The 42-year-old wants to change national habits such as "encouraging children to smash the ball up the pitch" and hopes a new approach will bring about a better pool of players
The 42-year-old, who took up the role in March, enjoyed a professional footballing career with Norwich before working with various academies and youth teams.
And Ashworth is now looking to do his bit for the national side, insisting the country must change its coaching techniques to develop quality players that are better on the ball.
He told the Daily Telegraph: "Without being disrespectful to our current players, we are now further behind some other nations and we have to make sure that gap decreases.
"We have to have a more technically based game and players who are more comfortable on the ball. I see my job as giving Roy a bigger and better pool of players so if Wayne Rooney can't play, no problem.
"When you look back at the likes of Chris Waddle and Paul Gascoigne, we always would have a series of match-winners in our teams, technical players.
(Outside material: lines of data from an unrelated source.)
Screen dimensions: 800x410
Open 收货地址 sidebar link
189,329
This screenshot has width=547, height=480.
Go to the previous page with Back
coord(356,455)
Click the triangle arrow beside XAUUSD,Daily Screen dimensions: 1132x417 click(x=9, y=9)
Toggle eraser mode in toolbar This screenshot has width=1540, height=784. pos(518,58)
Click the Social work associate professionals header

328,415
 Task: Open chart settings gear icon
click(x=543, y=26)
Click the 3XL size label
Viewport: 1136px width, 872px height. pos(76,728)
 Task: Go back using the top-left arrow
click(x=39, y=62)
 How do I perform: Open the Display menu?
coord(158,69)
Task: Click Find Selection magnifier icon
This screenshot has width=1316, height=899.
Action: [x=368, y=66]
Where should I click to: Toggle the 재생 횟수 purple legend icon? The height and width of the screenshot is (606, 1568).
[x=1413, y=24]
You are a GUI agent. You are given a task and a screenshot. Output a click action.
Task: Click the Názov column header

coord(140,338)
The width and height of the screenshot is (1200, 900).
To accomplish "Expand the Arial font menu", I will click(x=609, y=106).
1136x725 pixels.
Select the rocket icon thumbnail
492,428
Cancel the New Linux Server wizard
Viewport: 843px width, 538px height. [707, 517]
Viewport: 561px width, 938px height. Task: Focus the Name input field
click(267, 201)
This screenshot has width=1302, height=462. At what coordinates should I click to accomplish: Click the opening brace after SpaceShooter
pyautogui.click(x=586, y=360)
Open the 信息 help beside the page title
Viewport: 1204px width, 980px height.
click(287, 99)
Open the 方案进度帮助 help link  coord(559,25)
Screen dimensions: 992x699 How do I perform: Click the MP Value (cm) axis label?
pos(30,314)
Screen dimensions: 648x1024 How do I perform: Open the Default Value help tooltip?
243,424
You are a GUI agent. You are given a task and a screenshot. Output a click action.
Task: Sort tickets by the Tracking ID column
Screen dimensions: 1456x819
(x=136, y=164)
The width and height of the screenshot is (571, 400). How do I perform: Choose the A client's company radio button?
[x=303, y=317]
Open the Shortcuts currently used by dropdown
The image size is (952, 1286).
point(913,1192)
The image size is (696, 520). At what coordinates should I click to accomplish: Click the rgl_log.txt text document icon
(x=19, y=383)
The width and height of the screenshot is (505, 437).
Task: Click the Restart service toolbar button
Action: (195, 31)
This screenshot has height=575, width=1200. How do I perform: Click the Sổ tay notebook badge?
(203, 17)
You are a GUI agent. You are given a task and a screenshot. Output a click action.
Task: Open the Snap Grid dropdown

"It is for full-backs to get forward, midfield players who can rotate who can deal with the ball under pressure, can score and create.
"My vision, my dream, is that there's a philosophy on how we play the game from the cradle to the grave."
Ashworth suggested generations of encouraging long-ball football will make the mentality hard to break, but urged focus from all levels of the game.
He continued: "We have to change years and years and years of ingrained habits of encouraging children to smash the ball up the pitch, applauding when they smash it further and longer. We have to avoid criticising when children try skills.
"And there are 60 million people involved in this: media, supporters, parents, coaches, players - everybody."